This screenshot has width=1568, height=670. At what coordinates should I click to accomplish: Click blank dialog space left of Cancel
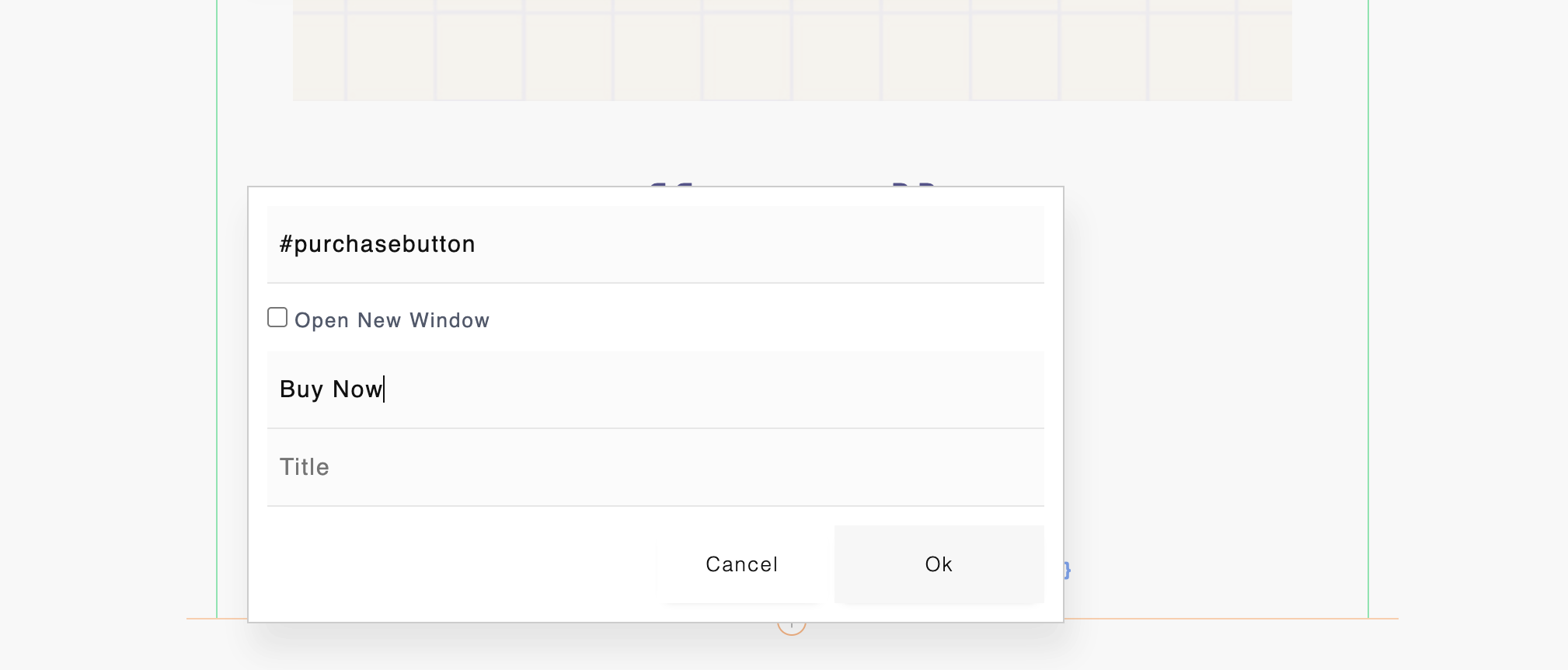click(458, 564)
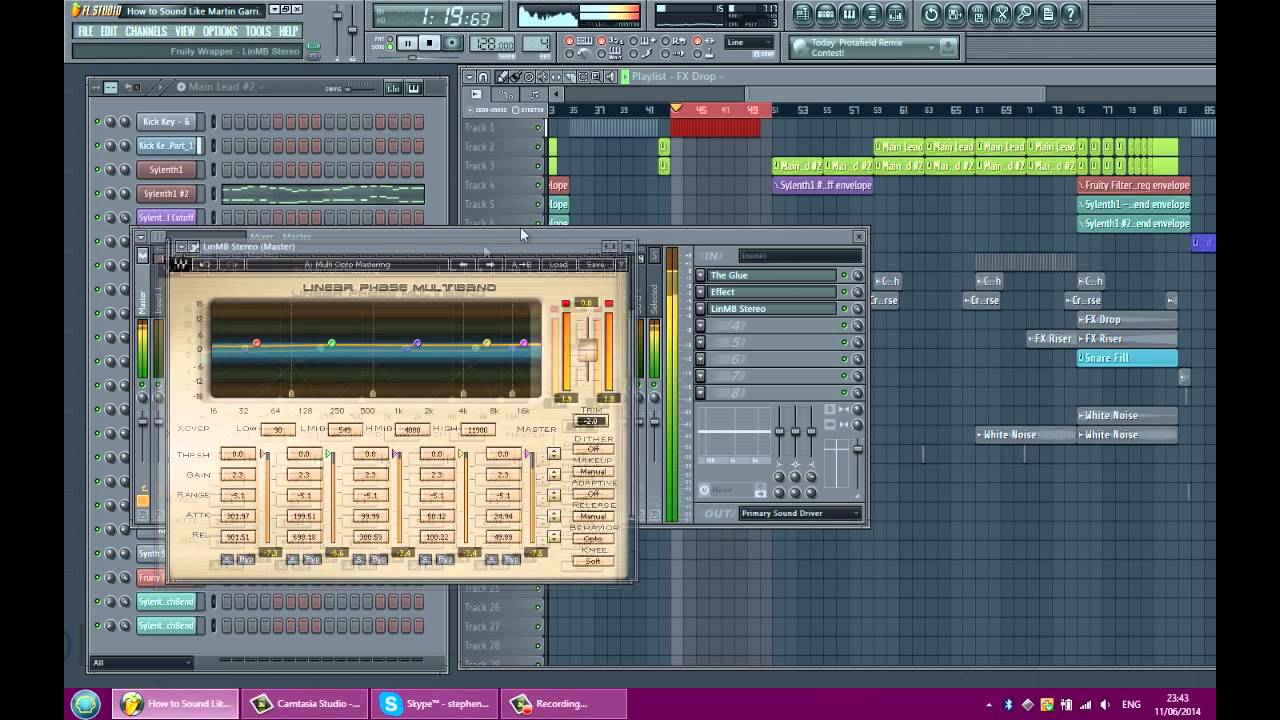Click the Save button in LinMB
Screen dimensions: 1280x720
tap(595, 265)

----

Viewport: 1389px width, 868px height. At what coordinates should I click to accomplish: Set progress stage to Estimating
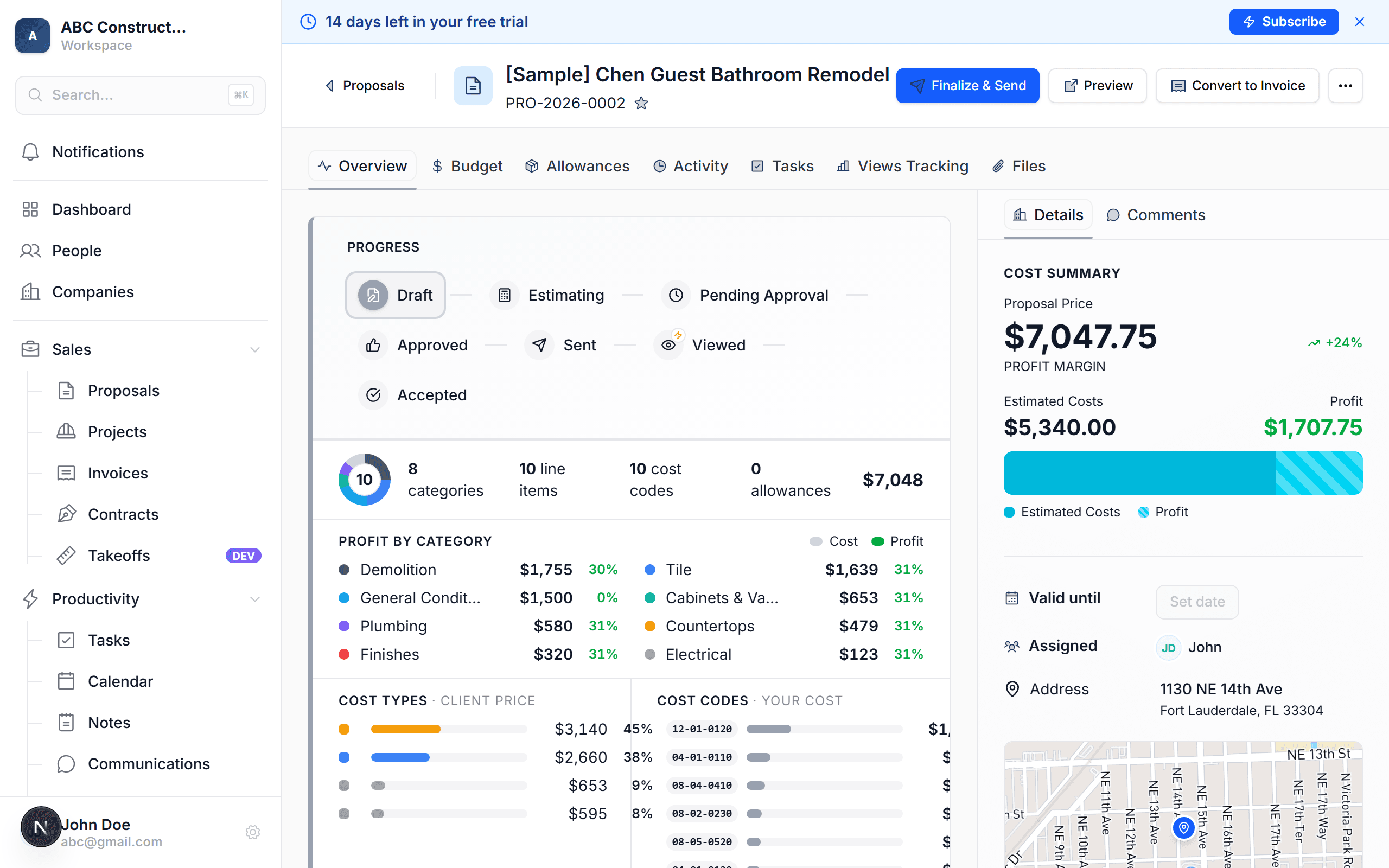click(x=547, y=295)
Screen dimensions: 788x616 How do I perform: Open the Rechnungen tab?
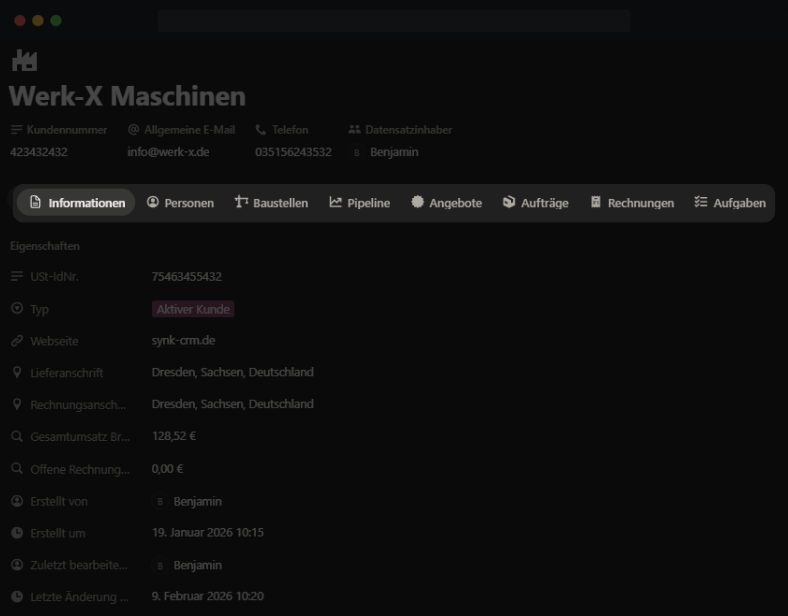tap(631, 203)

----

**GIVEN PROBLEM**. Format everything from the line with "This screenshot has" down to the line with "tap(595, 265)" as a numbered list, skipping blank lines and leaving out the pictures.

**THE RESPONSE**.
1. This screenshot has width=1568, height=670. At what coordinates should I click to accomplish: Click blank dialog space left of Cancel
2. click(458, 564)
3. Click the Save button in LinMB
4. Screen dimensions: 1280x720
5. tap(595, 265)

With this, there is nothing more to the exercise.